O governador planta o filho
Siqueirinha na oposição

 

Fotos Ana Araújo
aújo
A dupla Siqueirão e Siqueirinha

O governador do Tocantins, o pefelista José Wilson Siqueira Campos, e seu filho, o senador Eduardo Siqueira Campos – conhecidos como Siqueirão & Siqueirinha –, voltam a atacar. Desta vez, a dupla tenta apoderar-se do PSDB no Estado. Em outubro, Siqueirinha, que até então presidia a seção estadual do PFL, mudou de legenda e iniciou campanha para assumir a presidência regional do PSDB. O motivo: impedir que o atual vice-governador, João Cruz, brigado com Siqueirão, seja o candidato tucano ao governo do Estado.

O diretório nacional do PSDB recebeu denúncias de que vários delegados à convenção regional do partido teriam passado a apoiar Siqueirinha em troca de cargo público e de dinheiro. A estudante Luzia Alcóvia Neta, de 23 anos, oficializou a denúncia em um depoimento a dois promotores. "Numa reunião, o senador Eduardo Siqueira Campos prometeu que me daria um cargo no gabinete dele, com salário de 1.200 reais, para apoiá-lo", ela afirma. O senador nega. "Só sugeri que quatro jovens poderiam ser selecionados para trabalhar num projeto", ele diz.

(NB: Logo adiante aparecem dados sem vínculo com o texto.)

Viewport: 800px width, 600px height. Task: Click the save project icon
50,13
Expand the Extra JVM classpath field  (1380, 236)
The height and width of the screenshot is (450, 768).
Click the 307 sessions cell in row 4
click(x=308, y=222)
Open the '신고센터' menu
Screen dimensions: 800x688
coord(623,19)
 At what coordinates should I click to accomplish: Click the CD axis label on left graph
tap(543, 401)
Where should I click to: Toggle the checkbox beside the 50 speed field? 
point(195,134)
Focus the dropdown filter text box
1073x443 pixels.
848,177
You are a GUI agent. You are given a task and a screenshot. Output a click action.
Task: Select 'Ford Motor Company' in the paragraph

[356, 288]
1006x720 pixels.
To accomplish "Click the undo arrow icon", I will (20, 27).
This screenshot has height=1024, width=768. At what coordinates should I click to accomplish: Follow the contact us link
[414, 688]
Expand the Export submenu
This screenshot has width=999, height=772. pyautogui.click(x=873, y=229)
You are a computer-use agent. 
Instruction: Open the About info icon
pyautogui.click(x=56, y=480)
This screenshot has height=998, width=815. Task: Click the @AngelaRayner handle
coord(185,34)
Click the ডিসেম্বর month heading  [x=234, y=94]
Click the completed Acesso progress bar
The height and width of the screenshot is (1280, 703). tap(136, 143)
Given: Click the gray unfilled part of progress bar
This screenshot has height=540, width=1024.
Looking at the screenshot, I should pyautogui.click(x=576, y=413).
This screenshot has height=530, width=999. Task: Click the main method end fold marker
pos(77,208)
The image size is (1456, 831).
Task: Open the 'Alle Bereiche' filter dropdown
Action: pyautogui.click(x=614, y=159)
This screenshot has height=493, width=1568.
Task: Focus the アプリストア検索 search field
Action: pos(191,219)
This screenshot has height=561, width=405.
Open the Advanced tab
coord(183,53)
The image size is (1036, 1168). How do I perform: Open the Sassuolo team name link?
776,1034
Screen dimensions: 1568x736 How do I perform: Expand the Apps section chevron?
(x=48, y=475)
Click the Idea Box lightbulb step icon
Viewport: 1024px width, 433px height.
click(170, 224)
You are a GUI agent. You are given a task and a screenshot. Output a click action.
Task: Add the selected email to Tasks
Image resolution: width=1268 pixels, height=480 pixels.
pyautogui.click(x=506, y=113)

Uma comissão provisória vai cuidar da convenção, que acabou adiada. Siqueirinha aposta que está nessa comissão. "Foi o presidente Fernando Henrique quem abonou minha ficha de filiação ao PSDB", ele conta. O precavido Siqueirão colocou também uma filha, Estela, no PPB e outra, Telma, no PTB, além de controlar outra dúzia de legendas. Com uma extensa lista de ações eleitoreiras inventivas como essa, o governador enfrenta, apenas desde agosto, 25 representações em vários escaninhos da Justiça.